Deploying Fine-tuned Models: How to load and serve custom fine-tuned models from Hugging Face Hub
Model Comparison: Comparing three approaches to fine-tuning (base model, LoRA adapter, and merged weights)
Real-world Application: Applying biomedical fine-tuning to create a domain-specific assistant
Performance Differences: Understanding the trade-offs between different model configurations

The fine-tuned models were created using the BioInstruct dataset to specialize LLaMA-3.2-1B for biomedical questions.

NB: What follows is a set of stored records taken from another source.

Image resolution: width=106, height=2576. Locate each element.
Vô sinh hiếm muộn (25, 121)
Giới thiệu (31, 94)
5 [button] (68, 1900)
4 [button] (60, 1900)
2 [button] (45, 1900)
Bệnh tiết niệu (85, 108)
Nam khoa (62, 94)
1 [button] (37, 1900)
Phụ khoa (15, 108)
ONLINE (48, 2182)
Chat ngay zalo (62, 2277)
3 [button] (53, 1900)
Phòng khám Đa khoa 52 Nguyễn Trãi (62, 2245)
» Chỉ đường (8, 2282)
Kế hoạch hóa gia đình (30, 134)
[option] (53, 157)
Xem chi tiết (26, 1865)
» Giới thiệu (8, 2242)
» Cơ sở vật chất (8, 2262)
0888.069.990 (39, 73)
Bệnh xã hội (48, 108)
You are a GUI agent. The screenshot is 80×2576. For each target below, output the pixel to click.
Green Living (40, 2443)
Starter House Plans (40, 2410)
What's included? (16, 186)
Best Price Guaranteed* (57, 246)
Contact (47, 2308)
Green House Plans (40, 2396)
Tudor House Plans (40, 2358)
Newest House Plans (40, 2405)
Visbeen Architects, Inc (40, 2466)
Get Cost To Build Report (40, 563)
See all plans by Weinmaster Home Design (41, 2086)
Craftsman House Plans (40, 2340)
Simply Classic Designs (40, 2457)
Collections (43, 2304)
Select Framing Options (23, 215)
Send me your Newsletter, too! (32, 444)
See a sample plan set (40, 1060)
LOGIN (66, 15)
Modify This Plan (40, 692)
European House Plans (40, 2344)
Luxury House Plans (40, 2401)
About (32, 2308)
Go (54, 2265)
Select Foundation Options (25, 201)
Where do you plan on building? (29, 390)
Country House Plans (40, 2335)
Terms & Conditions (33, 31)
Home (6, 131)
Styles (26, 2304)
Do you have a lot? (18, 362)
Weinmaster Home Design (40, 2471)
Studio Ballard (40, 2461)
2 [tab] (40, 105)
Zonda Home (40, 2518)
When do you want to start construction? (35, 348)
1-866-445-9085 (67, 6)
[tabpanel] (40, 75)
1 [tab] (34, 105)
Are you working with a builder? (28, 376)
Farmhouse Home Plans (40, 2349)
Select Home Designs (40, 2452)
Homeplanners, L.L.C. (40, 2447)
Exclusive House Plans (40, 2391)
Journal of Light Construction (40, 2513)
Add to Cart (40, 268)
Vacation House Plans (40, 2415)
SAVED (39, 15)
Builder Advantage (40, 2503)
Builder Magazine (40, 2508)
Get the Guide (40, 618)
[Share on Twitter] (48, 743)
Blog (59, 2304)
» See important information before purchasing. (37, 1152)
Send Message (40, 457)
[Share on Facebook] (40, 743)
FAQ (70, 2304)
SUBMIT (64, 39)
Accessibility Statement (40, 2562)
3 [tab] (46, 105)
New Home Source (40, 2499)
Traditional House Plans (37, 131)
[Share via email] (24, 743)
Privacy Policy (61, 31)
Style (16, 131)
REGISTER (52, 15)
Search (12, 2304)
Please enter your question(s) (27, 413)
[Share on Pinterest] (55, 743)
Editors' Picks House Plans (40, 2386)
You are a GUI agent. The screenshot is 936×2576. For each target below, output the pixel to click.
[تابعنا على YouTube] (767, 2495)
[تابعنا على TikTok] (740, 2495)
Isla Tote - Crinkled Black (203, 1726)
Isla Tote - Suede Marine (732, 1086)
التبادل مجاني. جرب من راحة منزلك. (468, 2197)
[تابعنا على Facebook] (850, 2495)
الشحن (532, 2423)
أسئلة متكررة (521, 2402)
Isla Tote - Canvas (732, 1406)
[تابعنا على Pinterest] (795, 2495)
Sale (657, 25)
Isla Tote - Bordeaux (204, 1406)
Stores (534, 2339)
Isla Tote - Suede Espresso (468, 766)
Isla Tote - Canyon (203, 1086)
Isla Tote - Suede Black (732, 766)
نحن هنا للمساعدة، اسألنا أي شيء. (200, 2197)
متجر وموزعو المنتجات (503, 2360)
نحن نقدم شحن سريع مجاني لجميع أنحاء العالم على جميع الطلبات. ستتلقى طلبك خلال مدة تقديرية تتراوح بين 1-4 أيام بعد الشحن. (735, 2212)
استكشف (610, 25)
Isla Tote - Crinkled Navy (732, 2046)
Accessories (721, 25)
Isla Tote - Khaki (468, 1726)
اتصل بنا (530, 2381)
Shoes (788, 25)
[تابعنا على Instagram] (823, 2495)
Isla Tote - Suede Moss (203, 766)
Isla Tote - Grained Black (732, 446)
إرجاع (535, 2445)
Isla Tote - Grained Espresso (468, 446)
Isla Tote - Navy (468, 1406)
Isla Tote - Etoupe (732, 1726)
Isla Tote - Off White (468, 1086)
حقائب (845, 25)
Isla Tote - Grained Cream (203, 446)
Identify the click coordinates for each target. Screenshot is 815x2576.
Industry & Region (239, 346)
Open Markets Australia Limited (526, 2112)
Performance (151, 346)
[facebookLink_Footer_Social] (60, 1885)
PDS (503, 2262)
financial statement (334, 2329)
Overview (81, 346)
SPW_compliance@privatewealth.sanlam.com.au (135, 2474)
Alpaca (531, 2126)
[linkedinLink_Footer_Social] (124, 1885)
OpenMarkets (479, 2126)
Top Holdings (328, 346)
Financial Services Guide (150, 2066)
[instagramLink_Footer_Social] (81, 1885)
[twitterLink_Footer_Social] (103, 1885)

This project demonstrates how to integrate these models into a production-ready inference system.

Quick Start

Prerequisites

NVIDIA GPU with CUDA support (4GB+ VRAM recommended)
Docker with NVIDIA Container Toolkit

Running with Docker

# Build the image
docker build -t llm-inference-demo .

# Run with GPU support
docker run --gpus all -p 8000:8000 llm-inference-demo

Running Locally (without Docker)

# Create virtual environment
python -m venv venv
source venv/bin/activate  # Linux/Mac
# or: venv\Scripts\activate  # Windows

# Install PyTorch with CUDA 12.1 support
# For other CUDA versions, check: https://pytorch.org/get-started/locally/
pip install torch --index-url https://download.pytorch.org/whl/cu121

# Install dependencies
pip install -r requirements.txt

# Run the server
cd app
python -m uvicorn main:app --host 0.0.0.0 --port 8000

Note: Models will be automatically downloaded from Hugging Face on first request. First startup may take a few minutes depending on your internet connection.

Access

Chat UI: http://localhost:8000
API Docs: http://localhost:8000/docs
Health Check: http://localhost:8000/health

First-Time Setup

Model Downloads

On first request (or when switching models), the application will automatically download models from Hugging Face:

Model	Repository	Size	Purpose
Base	`unsloth/Llama-3.2-1B-Instruct`	~2.5GB	General-purpose baseline
LoRA Adapter	`daffakautsar/bioinstruct-llama3.2-1b-lora`	~100MB	Biomedical fine-tuning adapter
Merged	`daffakautsar/bioinstruct-llama3.2-1b-merged`	~2.5GB	Pre-merged biomedical model

Models total size: ~5GB

Docker Image Size

The Docker image is approximately 17-20GB, which includes:

Component	Approximate Size
NVIDIA CUDA base image	~5-6GB
PyTorch + ML dependencies	~3-4GB
LLM models (3 models)	~5GB
System packages	~1-2GB
Total Docker image	~17-20GB

Download Behavior

Docker:
- Models are pre-downloaded during image build
- Total image size: ~17-20GB
- No additional downloads needed after build
- Instant startup (models already cached in image)
Local:
- Models download on-demand when first requested
- Download size: ~5GB (models only)
- First request takes 2-5 minutes depending on internet speed
- Models cached in ~/.cache/huggingface/hub/
- Subsequent requests use cached models (instant loading)

What to Expect

First request: Longer response time due to model download and loading
Switching models: Brief delay (~10-30s) to unload old model and load new one
Subsequent requests: Fast inference using the loaded model

Model Comparison

This project demonstrates three different approaches to using fine-tuned models, allowing you to compare their behavior and performance:

Mode	Model	Description
Base	`unsloth/Llama-3.2-1B-Instruct`	General-purpose instruction-following model
LoRA	Base + `daffakautsar/bioinstruct-llama3.2-1b-lora`	Base model with biomedical adapter applied at runtime
Merged	`daffakautsar/bioinstruct-llama3.2-1b-merged`	Pre-merged model with biomedical fine-tuning

All fine-tuned models are available on Hugging Face and were trained using the process documented in the bioinstruct-finetuning-experiment repository.

Base vs LoRA vs Merged

Base Model (1B params)
       │
       ├──── Direct use ────────────────► Base Mode
       │                                  (General purpose)
       │
       ├──── + LoRA Adapter ────────────► LoRA Mode
       │     (Applied at runtime)         (Domain-specific, modular)
       │     (NOT merged)
       │
       └──── Pre-merged weights ────────► Merged Mode
             (LoRA baked into weights)    (Domain-specific, faster)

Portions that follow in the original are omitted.